Pauline Beery Mack (1891-1974) was an instructor and publisher and loved chemistry. She earned her B.A. from Missouri State University, M.A. from Columbia University, Ph.D. from Pennsylvania State College, and a D.Sc. from Moravian College for Women, Western College for Women. She began the publication the Chemistry Leaflet which eventually became published by the American Chemical Society. She received the Distinguished Daughters of Pennsylvania Medal, the Garvan Medal, and the Astronauts Silver Snoopy Award. Dr. Mack also maintained a busy life outside of science, including basketball and music. She taught more than 12,000 undergraduates over her 30 years at Penn State. She was adept at securing funding for her research, no small feat for a woman in the 1930s.
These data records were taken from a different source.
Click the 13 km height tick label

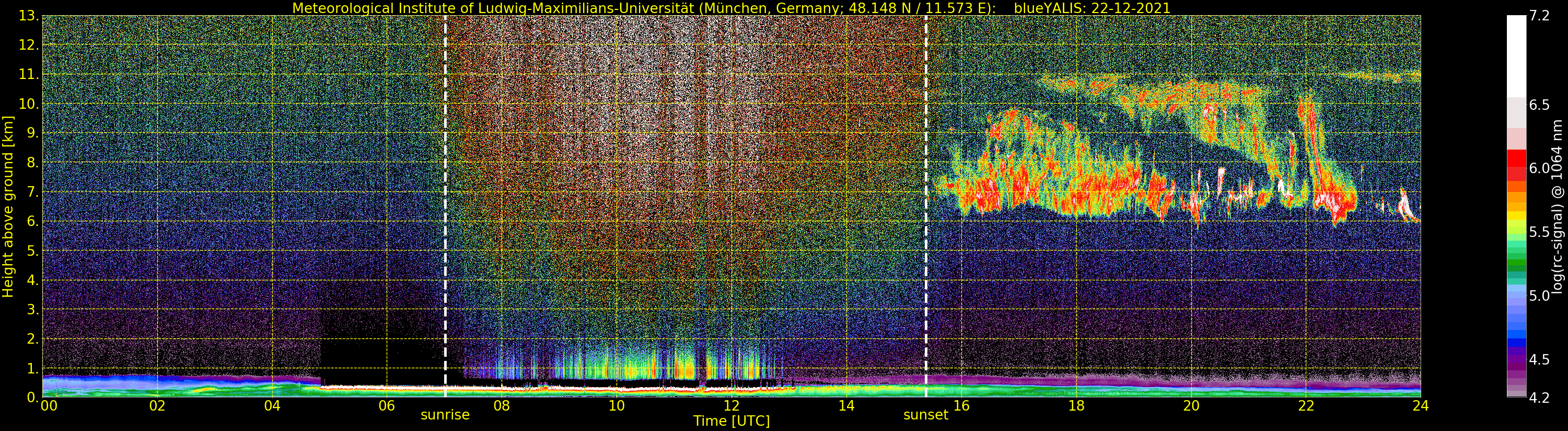pos(29,16)
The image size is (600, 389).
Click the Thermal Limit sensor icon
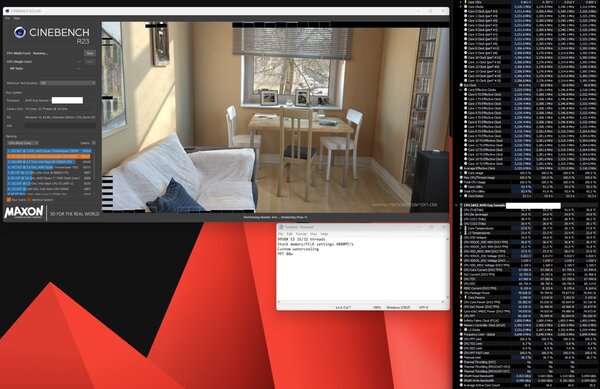(461, 358)
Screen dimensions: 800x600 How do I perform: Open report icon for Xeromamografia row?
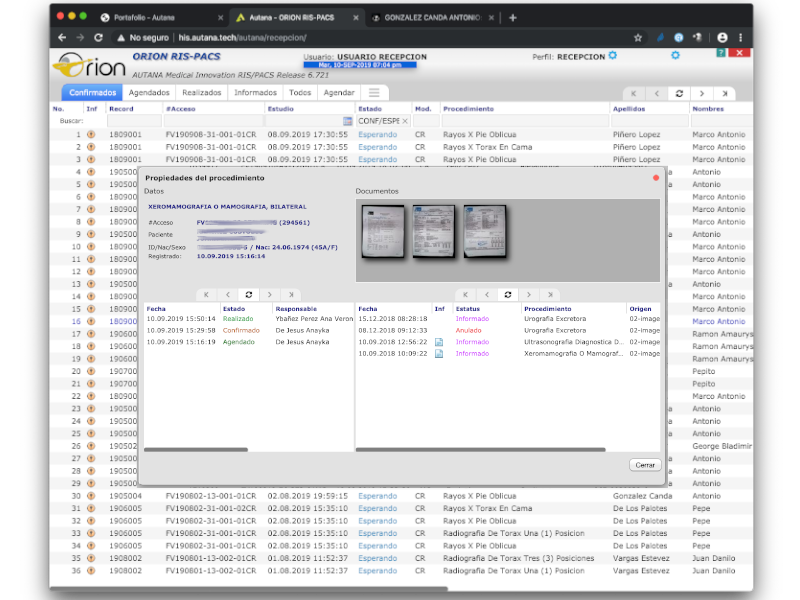tap(439, 354)
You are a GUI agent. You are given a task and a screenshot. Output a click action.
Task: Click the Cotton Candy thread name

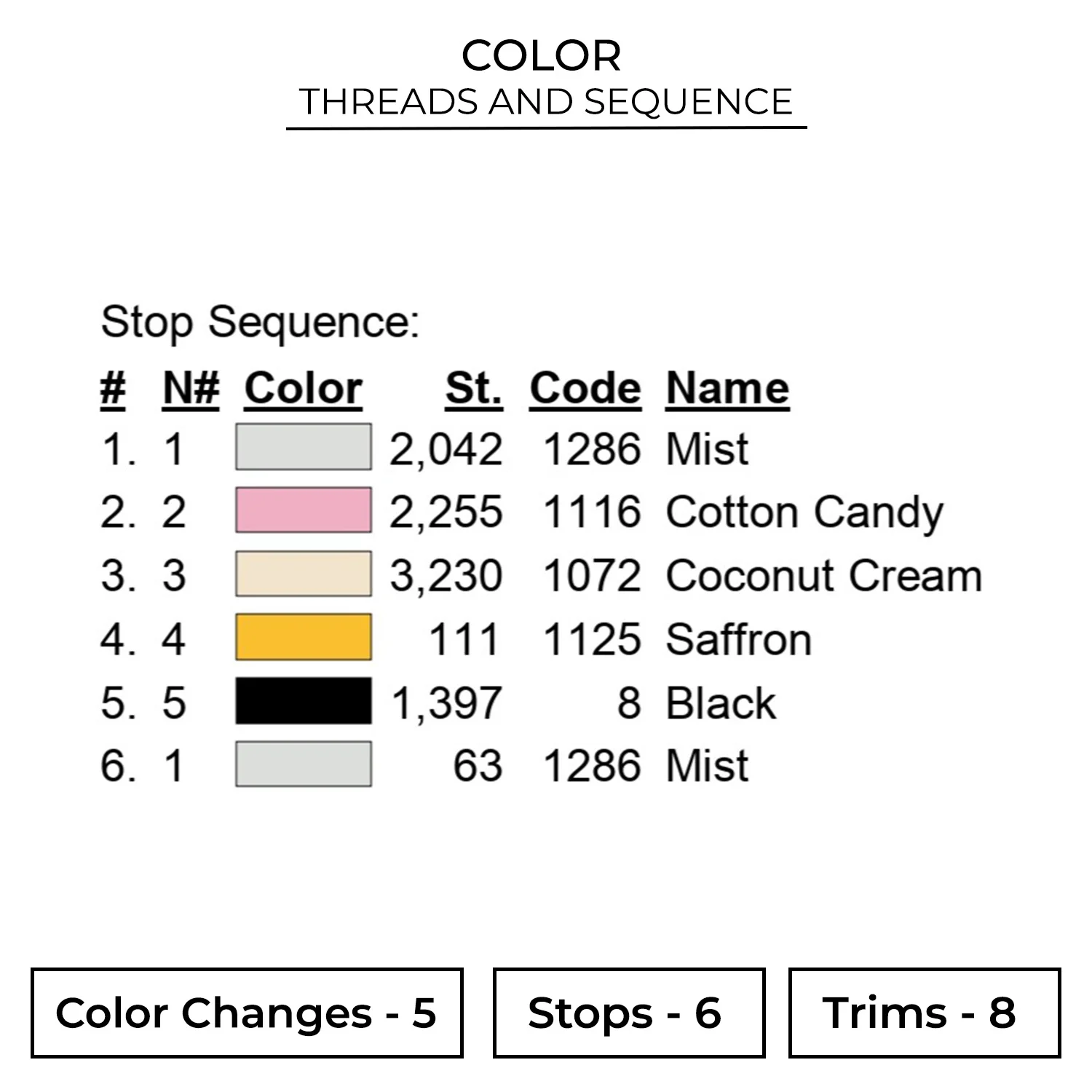804,512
Mack continued into an administrative career and worked full time until she was 79.
The Garvan Medal is an award from the American Chemical Society to recognize distinguished service to chemistry by women chemists.
The Borden Award is given in recognition of distinctive research by investigators in the United States and Canada which has emphasized the nutritive significance of milk or any of its components.
LA Times Woman of the Year began as annual awards ceremony to honor women for individual achievement and was awarded from 1950 to 1976.
Lavoisier Prize (Lavoisier Medal) is awarded by the SCF to an individual or institution to distinguish the work or activities involving the chemistry honor.
Astronauts Silver Snoopy Award candidates will have made contributions toward enhancing the probability of mission success, or made improvements in design, administrative/technical/production techniques, business systems, flight and/or systems safety or identification and correction or preventive action for errors.